China media: Boston blast
Media in China are shocked at the death of a Chinese student in the Boston marathon bombings and call on the US to end "double standards" on terrorism.
Hong Kong's Phoenix Satellite TV and other media have identified by name a Chinese female graduate student from northeast Shenyang who was killed in Monday's marathon bombings in Boston.
While expressing shock and grief, many internet users on Sina and other news portals are baffled at why the victim has remained unnamed, especially since many state media, including Xinhua, have released a photo and identity of the deceased online.
China Central Television says that the deceased person's classmate, Zhou Danling, is now in "stable condition" in hospital after being injured in the blast.
The overwhelming majority of Chinese security experts and state media are calling on the US to step up global counter-terrorism co-operation and stress that China is also a "victim of terrorism".
Li Wei, director of the Institute of Security and Arms Control at China Institutes of Contemporary International Relations, a state security ministry-linked think-tank, tells 21st Century Business Herald that the impact of the Boston bombings will be "no less than 9/11".
He predicts that the US will be forced to "abandon its export of hard-line values" and seek multinational counter-terrorism co-operation within a United Nations framework in places such as Iraq and Afghanistan.
A bilingual Global Times editorial accuses the West of "double standards" in publically shielding groups and leaders deemed to be terrorists by China and Russia.
"We are here to condemn the organisers of the Boston attack. We hope when similar attacks happen in China and Russia, the West will do the same," the editorial concludes.
On Guandian Zhongguo, a state-run commentary website, commentator Feng Chuangzhi accuses the US of having "two faces and two policies" on counter-terrorism and never taking a stand against separatist violence in China's Xinjiang, which is home to many Muslim ethnic minorities.

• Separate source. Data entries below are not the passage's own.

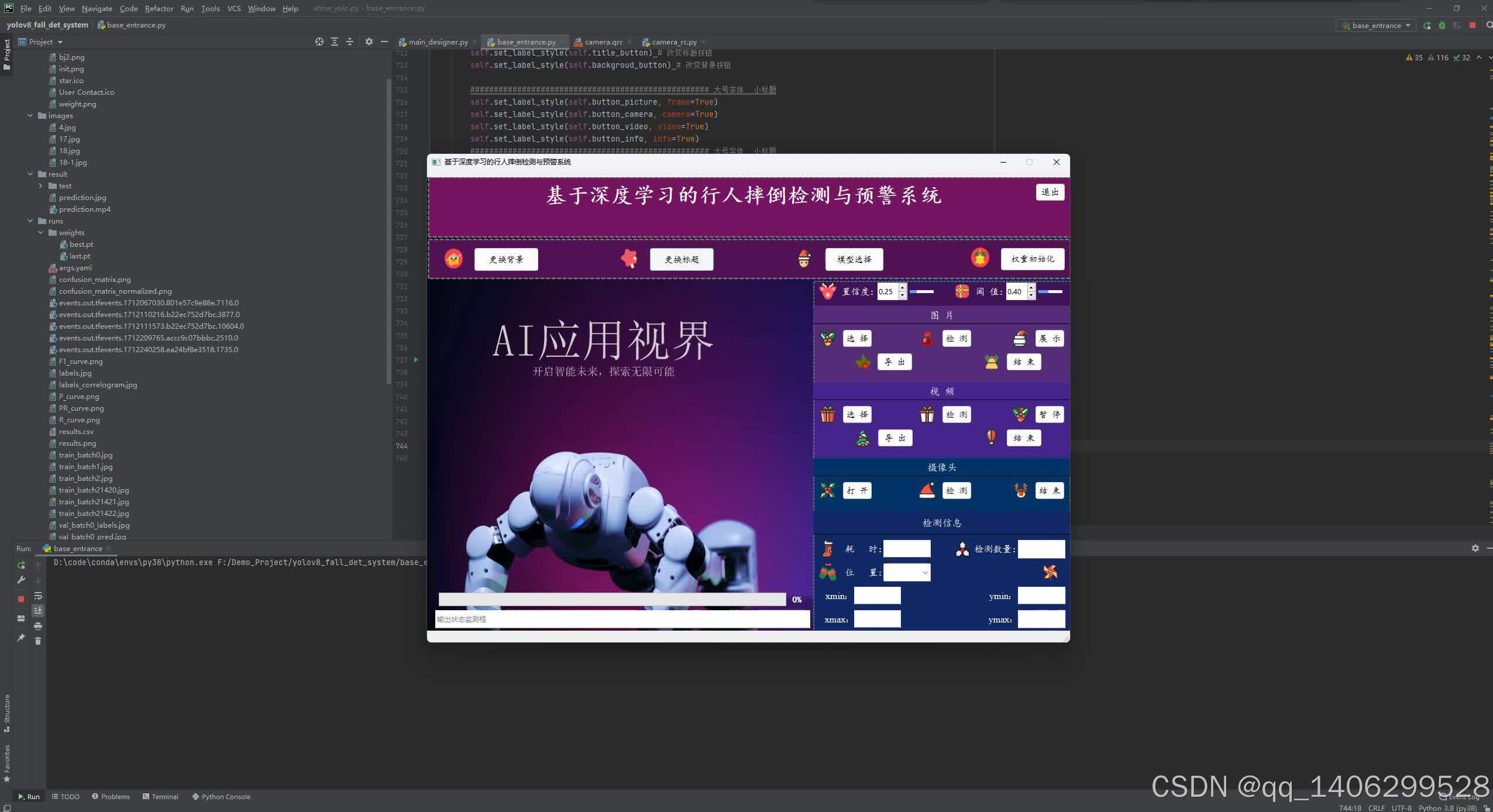Viewport: 1493px width, 812px height.
Task: Rerun base_entrance from the Run panel
Action: pyautogui.click(x=21, y=565)
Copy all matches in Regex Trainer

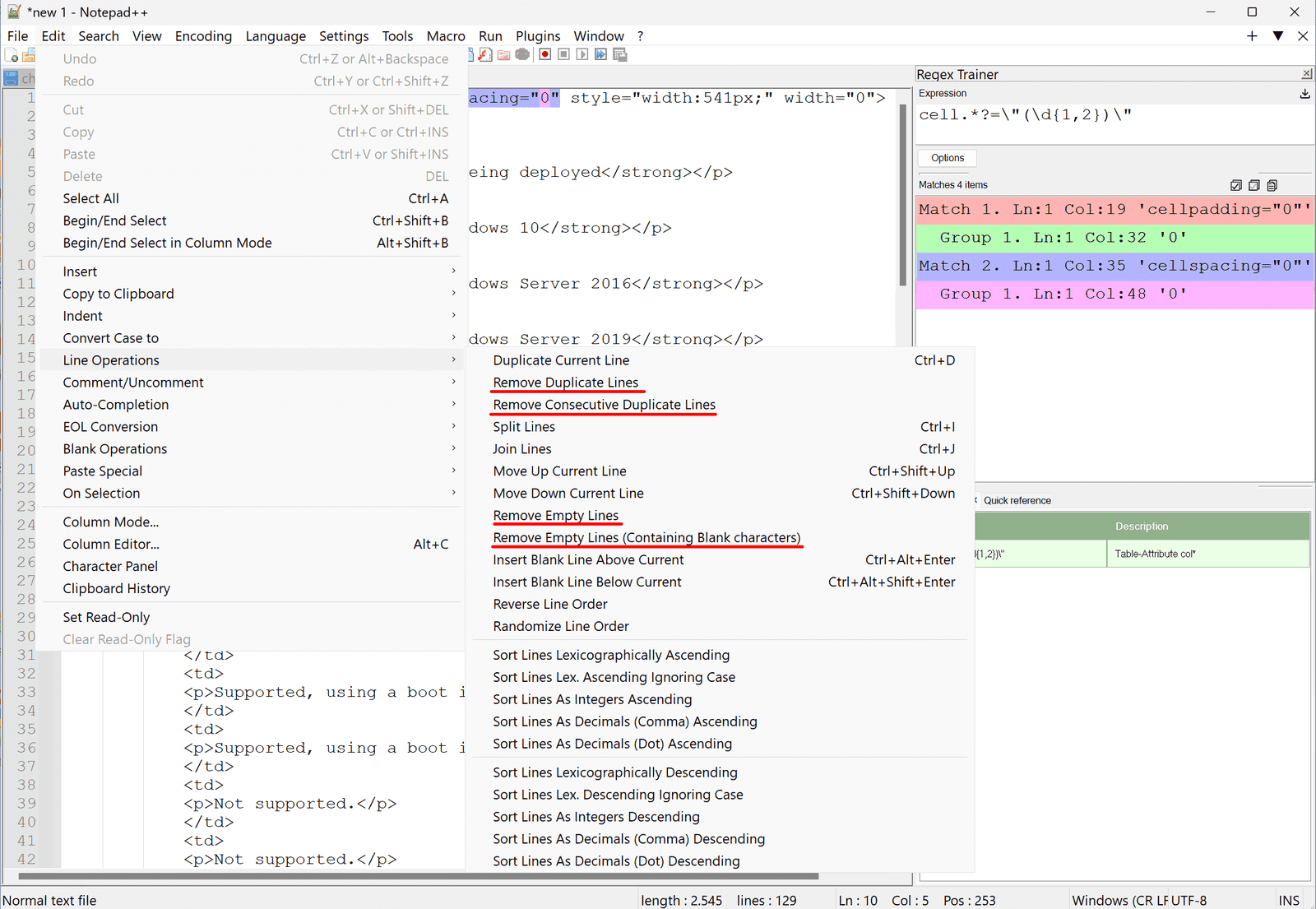click(1272, 185)
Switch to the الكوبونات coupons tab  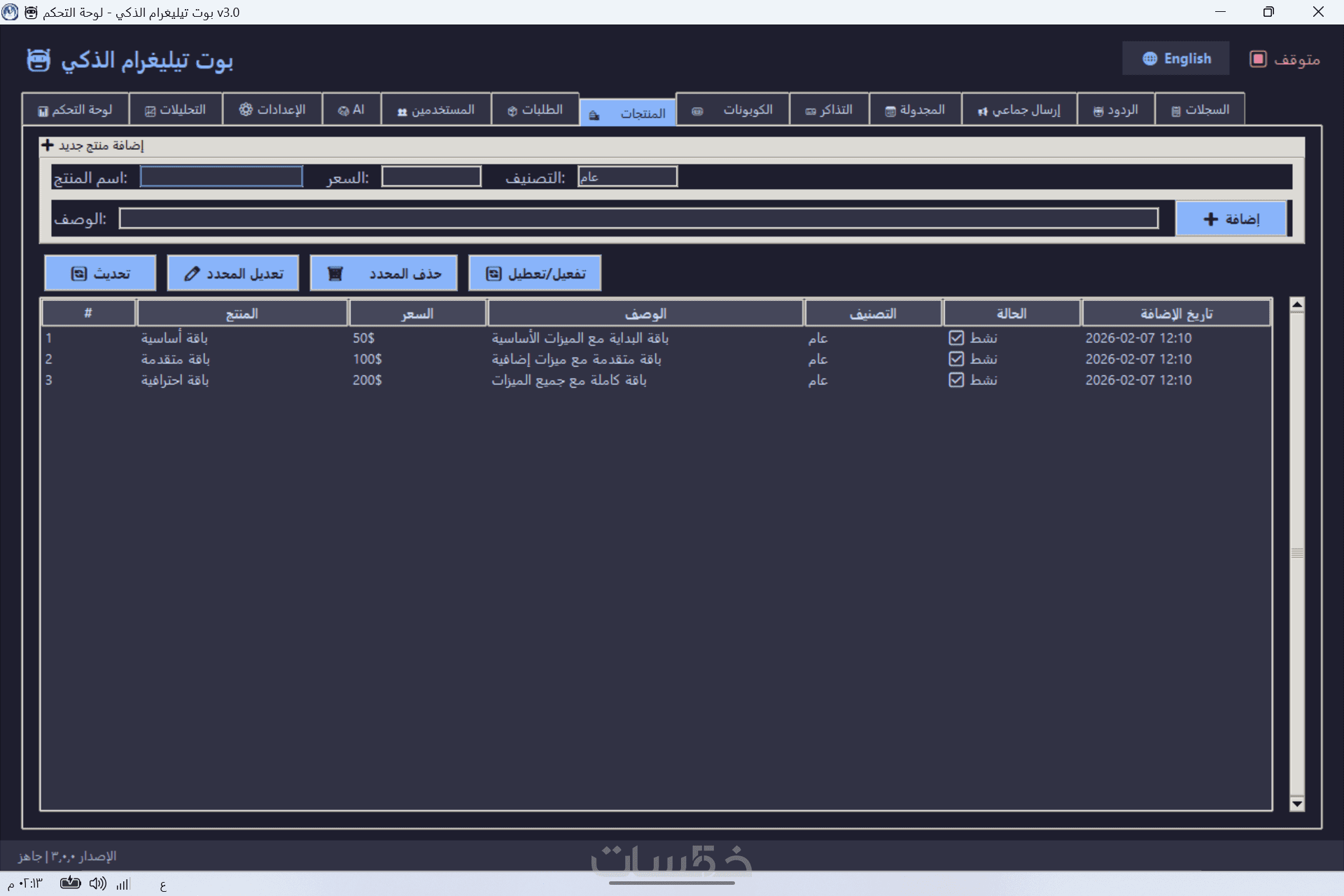732,110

In other international news, the gay and lesbian community criticises China Central Television and other state media for not mentioning the wife of Iceland's openly gay prime minister Johanna Sigurdardottir in reports of her visit to China, South China Morning Post reports.
The latest Chinese defence white paper shows greater "military transparency" on the structure of the armed forces as well as the codenames of its missiles, according to state media.
The paper indirectly accuses the US's pivot to Asia and military presence for heightening regional tensions.
It also criticises Japan for "making trouble" over territorial disputes. Japanese media reported that three Chinese maritime surveillance vessels entered waters claimed by Japan on Tuesday, for the first time since 9 April.
Peng Guangqian, a military expert in Beijing, calls the white paper's veiled criticism of US military expansion "polite".
"US military alliances in the Asia-Pacific are the result of the Cold War, and Washington did not end them after the Cold War, but reinforced them. It is an obvious fact, and obviously aimed at China," he tells China Daily.
In other military news, China Central Television and Xinhua report that the South China Sea Fleet patrolled near the disputed islands known as the Diaoyu in China and the Senkaku in Japan on Wednesday, on the anniversary of the signing of the Treaty of Shimonoseki with Japan in 1895.
Taiwan is holding its first live-fire drill in five years as part of the annual Han Kuang military exercises on the outlying Pescadore Islands, Taiwan media report. The exercises will test the armed forces' defences against a simulated attack by the mainland.
Back on the mainland, The Beijing News says China has reported a total of 77 people infected with the H7N9 bird flu, including 16 deaths.
Dahe Daily says authorities are still investigating the sudden deaths of over 200 pigs and 80 dogs that may have been poisoned by toxic gas from a nearby plant on the outskirts of Henan's Luoyang.
In Apple Daily, Zhao Yan, a former New York Times researcher who was once controversially jailed in Beijing, says he is proud of the newspaper winning a Pulitzer Prize for Shanghai bureau chief David Barboza's expose on the alleged fortune of Wen Jiabao's family.
"Our position towards this issue is very clear. We believe the relevant report by the New York Times reporter has ulterior motives," a foreign ministry spokeswoman told a regular press briefing yesterday.